Selling Millennials Home Insurance Is Lemonade’s Novel Pitch
(Bloomberg Businessweek) -- Home insurance may not seem like a natural business for a financial technology startup. It’s heavily regulated and dominated by established players. Where’s the potential for Silicon Valley-style growth? Yet Lemonade Inc. co-founders Daniel Schreiber and Shai Wininger are trying to use updated tech and millennial-friendly marketing to bring some buzz to a boring industry. The insurer has drawn big tech-oriented investors such as Japan’s SoftBank Group Corp., which led a $120 million funding round in December.
They started with a focus on young urban renters. Lemonade offers homeowners coverage, too, but renters are a relatively untapped market. Only 41 percent of them have insurance, the Insurance Information Institute says. When they do buy, the decision is mostly price-driven—it’s hard to offer many interesting tweaks to a renter’s policy. That’s part of the reason big insurers historically haven’t focused on the business, according to RBC Capital Markets LLC analyst Mark Dwelle.
Lemonade is betting that selling coverage through an easy-to-use smartphone app can attract more people. A chatbot named Maya helps customers navigate the process of signing up. Policyholders can also file claims from their phone—the bot for that is named Jim—and send videos to describe an incident.
As a new company, Lemonade doesn’t have an existing sales force of human agents who would be undercut by digital sales. Its backers also say the data it’s collecting from its customers online could give it an edge. “Sometimes insurance operates on legacy systems, which make it harder to adapt,” says David Thevenon, a partner at SoftBank Investment Advisers and a Lemonade board member. “I think the incumbents are struggling a bit to meet the new consumer standards, and this has created an opportunity for new players.”
Lemonade also has a social-good angle. After taking its own fee and funding a financial cushion, it has a pool of money left over for claims or to give to charities designated by each customer. The amount given is based on claims by groups of people picking the same cause. For example, this year New Yorkers who chose the American Civil Liberties Union had few claims, so the ACLU got money. Groups with high claims may get no cash for their cause. Overall, Lemonade is giving about $162,000 this year, or 1.6 percent of revenue. Schreiber, chief executive officer and a veteran of tech companies including SanDisk, says the system could cut down on claims fraud and signals to customers that the company can be trusted to pay out because it doesn’t directly profit from denying claims.

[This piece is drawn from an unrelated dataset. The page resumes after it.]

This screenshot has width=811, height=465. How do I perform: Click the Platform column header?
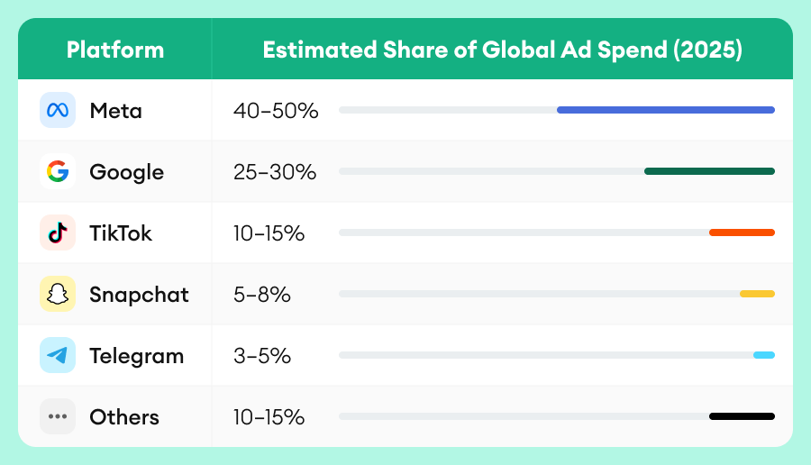[x=115, y=50]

“It’s not a company that is just about making money,” says actor Ashton Kutcher, an investor in Lemonade. “I think people are going to want to align themselves with companies like that.” But the idea isn’t completely new. Traditional mutual insurers have no public shareholders and sometimes even reward customers by returning excess profits to them through dividends. “We sometimes describe our model as the newest old idea,” says Schreiber, adding that many mutuals over time lost the sense that they and their policyholders are in it together. Nor can Lemonade afford to be blasé about questionable claims. High losses would make it more difficult to charge competitive rates. The company also buys reinsurance (that’s insurance for insurers) to help it cover losses. Reinsurers can eventually raise their rates if Lemonade’s claims get too high.

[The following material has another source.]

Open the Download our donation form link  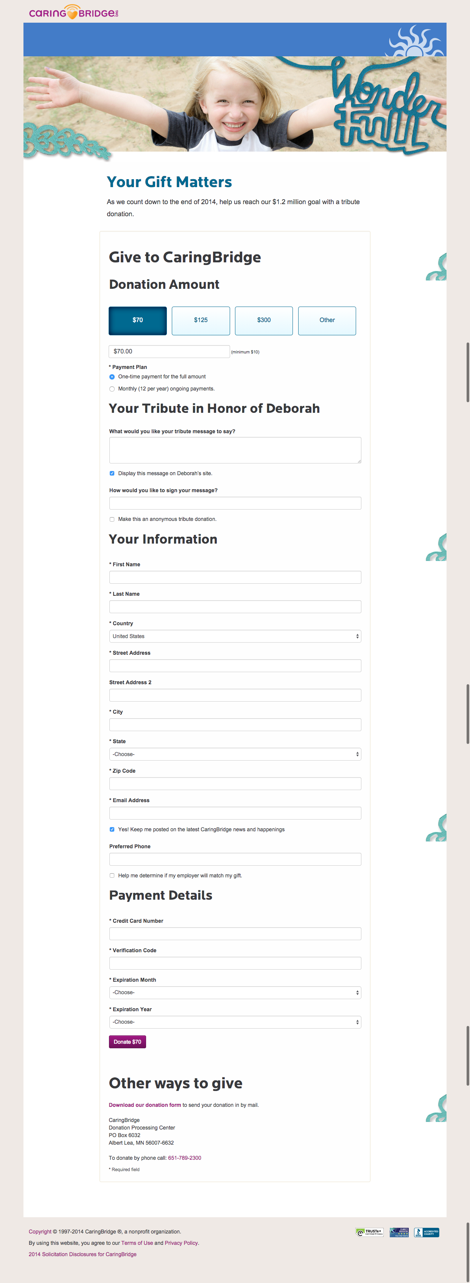[145, 1105]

Lemonade’s gross loss ratio, which measures how much of its premiums are paid out in claims, was above 100 percent in the first half of 2018, according to a spokeswoman for the company. Michael Costonis, global insurance practice lead at Accenture Plc, says Lemonade has had “growing pains” when it comes to underwriting. “But as they’ve trained their model, they’ve been able to improve that,” he says.

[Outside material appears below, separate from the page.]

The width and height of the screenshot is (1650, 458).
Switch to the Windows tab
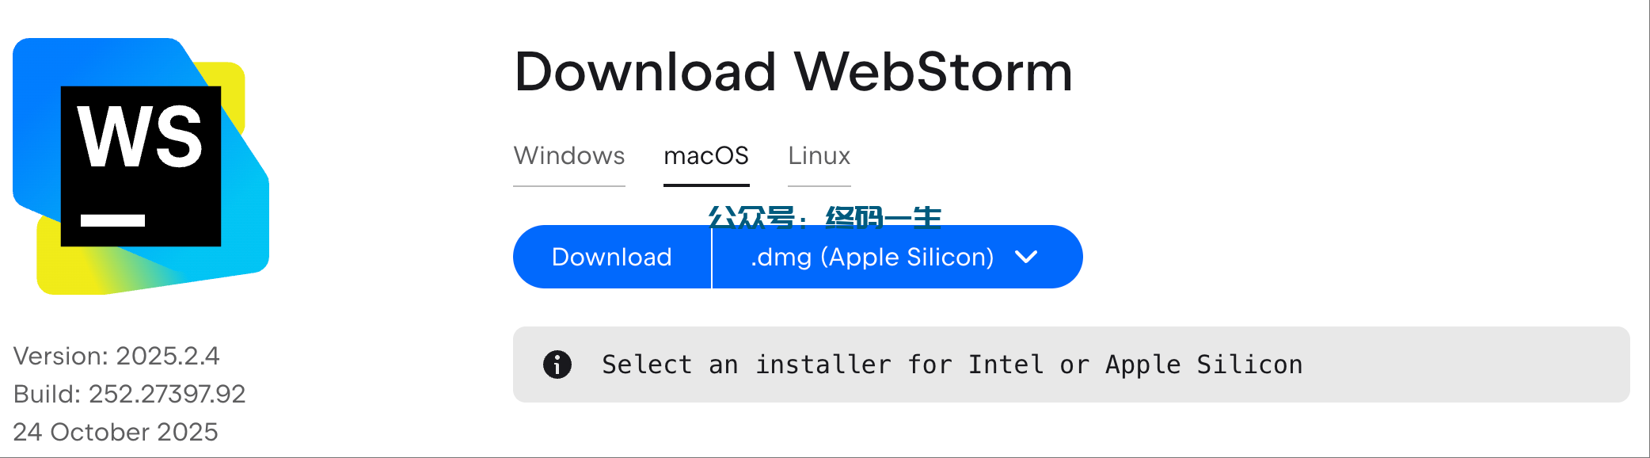(569, 155)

Lemonade has benefited from low prices in the reinsurance business. Investors have poured money into insurance and reinsurance companies hoping to make money on float—that is, through the investing of the premiums insurers collect before claims have to be paid. That’s made reinsurance policies relatively cheap. Lemonade has been able to lock in reinsurance contracts for multiple years, according to an August 2017 company blog post. The company itself isn’t trying to make big profits from investing. “While there is an opportunity to gain something from float, that’s really not what’s driving our economics at all,” Schreiber says.
Lemonade sold $10 million in policies last year and offers them in only 19 U.S. states and the District of Columbia. But Accenture’s Costonis says it’s already shown how an insurance business can be built around new technology. “They’ve woken up the industry,” he says. “Either Lemonade will take advantage of that and scale, or some other company will.”